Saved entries

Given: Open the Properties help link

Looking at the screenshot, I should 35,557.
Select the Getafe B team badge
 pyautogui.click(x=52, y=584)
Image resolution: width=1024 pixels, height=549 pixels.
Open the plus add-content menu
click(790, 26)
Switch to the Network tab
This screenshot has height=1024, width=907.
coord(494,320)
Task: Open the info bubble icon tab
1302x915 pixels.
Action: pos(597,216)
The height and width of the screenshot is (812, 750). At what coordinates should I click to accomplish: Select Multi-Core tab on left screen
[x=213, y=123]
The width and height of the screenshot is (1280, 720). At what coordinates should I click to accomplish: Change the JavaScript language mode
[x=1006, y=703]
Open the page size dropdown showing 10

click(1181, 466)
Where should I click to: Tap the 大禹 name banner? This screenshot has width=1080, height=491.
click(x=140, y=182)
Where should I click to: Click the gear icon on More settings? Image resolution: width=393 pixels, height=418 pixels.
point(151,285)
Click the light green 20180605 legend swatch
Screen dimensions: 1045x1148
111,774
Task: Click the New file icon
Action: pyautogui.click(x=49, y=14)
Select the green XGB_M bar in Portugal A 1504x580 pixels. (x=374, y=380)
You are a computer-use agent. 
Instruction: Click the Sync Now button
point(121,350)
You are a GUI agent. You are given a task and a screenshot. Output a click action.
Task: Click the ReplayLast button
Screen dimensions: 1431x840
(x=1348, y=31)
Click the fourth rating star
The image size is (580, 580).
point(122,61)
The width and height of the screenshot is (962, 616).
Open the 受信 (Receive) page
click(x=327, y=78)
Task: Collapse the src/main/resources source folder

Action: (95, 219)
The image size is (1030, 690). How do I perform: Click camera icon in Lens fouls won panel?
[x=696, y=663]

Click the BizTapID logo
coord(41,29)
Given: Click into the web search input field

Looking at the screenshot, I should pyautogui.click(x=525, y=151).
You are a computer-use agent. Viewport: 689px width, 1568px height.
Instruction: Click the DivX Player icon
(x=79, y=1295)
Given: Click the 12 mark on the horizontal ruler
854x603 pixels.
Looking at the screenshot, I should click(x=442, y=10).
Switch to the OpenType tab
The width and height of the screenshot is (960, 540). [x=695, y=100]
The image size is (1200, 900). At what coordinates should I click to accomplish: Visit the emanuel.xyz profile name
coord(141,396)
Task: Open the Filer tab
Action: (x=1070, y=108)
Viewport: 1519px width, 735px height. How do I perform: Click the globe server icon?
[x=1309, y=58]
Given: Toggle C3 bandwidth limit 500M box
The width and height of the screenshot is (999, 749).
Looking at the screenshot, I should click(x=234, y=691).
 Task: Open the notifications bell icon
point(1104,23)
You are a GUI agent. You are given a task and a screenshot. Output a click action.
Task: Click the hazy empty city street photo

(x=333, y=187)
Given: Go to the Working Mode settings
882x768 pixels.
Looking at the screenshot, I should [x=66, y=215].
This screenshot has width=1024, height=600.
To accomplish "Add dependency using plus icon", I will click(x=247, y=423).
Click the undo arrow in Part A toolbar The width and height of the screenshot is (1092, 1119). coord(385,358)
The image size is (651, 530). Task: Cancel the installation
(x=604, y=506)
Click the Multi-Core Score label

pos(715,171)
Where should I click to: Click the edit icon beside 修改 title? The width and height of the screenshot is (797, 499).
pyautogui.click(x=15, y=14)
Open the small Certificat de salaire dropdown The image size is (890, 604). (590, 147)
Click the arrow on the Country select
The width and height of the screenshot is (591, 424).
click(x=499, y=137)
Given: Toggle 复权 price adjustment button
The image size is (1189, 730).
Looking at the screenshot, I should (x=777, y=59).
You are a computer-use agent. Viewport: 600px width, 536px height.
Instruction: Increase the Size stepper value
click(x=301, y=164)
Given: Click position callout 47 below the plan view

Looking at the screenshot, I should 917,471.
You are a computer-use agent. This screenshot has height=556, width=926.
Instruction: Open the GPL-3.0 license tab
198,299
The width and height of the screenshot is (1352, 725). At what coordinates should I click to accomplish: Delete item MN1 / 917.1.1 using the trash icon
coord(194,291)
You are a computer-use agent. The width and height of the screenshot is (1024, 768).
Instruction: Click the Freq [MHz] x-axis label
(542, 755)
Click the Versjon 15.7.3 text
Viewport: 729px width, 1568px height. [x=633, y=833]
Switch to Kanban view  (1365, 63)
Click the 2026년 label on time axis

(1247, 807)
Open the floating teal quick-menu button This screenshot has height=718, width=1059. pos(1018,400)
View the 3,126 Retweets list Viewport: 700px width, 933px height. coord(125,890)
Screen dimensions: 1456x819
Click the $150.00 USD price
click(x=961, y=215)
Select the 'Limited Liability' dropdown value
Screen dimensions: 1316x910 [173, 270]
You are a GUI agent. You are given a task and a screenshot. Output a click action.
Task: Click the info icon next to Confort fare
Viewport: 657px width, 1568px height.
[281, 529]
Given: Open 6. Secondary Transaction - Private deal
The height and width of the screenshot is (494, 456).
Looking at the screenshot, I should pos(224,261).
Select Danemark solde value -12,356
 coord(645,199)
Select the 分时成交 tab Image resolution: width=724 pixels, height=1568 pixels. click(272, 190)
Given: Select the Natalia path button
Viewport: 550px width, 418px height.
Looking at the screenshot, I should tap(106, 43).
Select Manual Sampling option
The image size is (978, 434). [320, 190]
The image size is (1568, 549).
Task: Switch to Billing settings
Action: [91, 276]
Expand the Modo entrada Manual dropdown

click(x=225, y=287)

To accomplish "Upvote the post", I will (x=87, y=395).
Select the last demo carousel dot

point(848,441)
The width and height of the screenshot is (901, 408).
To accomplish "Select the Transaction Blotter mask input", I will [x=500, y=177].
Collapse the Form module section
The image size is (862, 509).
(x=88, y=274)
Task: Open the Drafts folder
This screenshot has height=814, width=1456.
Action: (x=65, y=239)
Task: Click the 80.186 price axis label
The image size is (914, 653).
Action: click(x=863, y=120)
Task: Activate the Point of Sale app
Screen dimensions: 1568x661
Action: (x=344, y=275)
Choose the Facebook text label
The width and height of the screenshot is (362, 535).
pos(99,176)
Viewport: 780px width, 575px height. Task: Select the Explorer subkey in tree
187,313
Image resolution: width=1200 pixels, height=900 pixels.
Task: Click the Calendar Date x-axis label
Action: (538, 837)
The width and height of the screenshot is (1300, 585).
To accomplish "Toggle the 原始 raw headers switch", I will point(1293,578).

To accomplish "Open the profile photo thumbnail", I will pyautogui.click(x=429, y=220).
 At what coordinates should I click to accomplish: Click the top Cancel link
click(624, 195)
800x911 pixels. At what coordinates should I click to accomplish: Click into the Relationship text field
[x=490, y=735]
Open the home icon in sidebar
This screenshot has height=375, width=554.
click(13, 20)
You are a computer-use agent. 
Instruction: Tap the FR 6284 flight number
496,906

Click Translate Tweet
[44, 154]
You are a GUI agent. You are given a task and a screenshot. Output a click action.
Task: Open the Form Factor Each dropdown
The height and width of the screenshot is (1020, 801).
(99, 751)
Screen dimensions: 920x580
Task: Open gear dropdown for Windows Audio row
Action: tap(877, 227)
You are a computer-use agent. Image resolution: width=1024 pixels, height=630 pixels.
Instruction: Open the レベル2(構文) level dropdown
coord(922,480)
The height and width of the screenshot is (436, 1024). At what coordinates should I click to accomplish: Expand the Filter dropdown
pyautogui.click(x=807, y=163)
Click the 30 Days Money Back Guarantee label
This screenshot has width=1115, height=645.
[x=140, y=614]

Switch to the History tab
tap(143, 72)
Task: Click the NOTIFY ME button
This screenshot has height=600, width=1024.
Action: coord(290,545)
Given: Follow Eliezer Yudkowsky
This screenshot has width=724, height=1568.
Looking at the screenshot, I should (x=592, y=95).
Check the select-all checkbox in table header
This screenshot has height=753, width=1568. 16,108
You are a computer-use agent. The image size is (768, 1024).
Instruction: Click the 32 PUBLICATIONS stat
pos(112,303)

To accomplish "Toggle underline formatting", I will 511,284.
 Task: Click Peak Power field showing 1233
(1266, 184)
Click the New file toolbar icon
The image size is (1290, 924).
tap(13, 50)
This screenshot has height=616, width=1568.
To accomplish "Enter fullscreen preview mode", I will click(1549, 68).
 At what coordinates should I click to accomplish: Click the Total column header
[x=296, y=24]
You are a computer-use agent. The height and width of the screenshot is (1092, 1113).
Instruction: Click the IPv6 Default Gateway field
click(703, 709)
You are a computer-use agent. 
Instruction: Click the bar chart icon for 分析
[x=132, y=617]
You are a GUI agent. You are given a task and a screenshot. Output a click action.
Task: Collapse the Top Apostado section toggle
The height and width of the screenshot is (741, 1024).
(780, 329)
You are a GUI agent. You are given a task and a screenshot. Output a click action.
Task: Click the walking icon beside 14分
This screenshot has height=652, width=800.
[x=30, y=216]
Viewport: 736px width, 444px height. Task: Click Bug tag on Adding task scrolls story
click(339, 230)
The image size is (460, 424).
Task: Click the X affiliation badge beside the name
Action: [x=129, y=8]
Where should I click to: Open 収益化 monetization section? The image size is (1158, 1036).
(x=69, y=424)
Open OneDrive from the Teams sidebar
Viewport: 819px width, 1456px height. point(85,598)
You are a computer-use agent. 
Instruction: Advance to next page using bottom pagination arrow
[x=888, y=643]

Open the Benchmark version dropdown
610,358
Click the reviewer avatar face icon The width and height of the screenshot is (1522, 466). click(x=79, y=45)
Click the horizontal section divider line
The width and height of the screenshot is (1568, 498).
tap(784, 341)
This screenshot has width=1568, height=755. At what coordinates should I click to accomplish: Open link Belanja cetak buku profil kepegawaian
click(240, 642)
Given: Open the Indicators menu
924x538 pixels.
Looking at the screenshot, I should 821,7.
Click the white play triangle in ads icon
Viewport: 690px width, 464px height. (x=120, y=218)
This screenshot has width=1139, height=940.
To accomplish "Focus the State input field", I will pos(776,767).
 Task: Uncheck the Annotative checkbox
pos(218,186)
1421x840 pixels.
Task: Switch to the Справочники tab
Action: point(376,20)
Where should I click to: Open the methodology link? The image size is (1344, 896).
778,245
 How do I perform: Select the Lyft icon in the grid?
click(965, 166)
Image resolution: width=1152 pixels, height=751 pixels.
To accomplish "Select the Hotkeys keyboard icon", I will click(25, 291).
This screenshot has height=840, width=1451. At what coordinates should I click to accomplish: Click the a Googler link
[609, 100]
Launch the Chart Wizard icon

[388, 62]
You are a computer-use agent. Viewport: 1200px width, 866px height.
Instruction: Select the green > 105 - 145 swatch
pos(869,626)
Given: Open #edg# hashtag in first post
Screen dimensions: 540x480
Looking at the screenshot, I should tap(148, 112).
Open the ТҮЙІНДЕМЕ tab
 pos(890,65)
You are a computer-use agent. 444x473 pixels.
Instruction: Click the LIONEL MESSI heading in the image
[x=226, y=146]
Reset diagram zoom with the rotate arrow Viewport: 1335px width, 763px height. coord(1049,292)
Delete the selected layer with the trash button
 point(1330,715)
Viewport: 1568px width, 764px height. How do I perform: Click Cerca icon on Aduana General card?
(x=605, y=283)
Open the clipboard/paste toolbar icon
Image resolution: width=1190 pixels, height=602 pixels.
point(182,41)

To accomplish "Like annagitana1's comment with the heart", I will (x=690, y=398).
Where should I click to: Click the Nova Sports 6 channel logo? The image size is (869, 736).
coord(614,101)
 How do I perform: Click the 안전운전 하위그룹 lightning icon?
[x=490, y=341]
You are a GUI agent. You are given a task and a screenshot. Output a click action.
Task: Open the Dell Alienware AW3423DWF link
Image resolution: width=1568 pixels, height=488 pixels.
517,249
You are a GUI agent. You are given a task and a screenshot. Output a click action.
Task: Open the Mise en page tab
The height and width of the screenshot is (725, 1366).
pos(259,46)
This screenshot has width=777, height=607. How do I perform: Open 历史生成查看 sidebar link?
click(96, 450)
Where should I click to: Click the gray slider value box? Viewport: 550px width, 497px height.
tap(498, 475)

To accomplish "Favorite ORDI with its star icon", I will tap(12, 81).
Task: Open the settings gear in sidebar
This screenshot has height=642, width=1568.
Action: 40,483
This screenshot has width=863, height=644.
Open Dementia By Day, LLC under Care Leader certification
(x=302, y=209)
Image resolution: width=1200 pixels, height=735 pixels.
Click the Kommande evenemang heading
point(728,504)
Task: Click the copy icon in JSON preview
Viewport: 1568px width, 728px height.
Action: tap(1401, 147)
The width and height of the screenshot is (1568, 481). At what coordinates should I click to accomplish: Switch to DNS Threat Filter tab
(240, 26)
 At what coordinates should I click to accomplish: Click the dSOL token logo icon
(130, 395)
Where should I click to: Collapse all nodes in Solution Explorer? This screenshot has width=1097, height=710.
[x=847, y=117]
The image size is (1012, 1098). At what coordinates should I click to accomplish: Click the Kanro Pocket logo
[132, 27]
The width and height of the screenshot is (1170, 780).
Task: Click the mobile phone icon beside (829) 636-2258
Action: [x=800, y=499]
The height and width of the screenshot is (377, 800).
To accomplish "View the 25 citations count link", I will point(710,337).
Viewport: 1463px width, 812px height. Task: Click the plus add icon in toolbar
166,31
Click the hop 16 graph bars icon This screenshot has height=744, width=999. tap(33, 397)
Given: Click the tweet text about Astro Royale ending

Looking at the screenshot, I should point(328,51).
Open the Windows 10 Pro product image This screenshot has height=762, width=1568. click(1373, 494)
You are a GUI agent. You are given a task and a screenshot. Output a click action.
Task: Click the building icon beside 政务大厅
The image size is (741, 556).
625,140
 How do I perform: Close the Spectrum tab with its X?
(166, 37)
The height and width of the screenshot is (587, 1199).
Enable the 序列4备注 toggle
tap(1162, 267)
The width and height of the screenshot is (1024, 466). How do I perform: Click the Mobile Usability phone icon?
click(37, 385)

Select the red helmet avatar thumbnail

## Exercise details
Search the records above for "star". Copy each line where it is found.

## Result of this task
Click the fourth rating star
To accomplish "Favorite ORDI with its star icon", I will tap(12, 81).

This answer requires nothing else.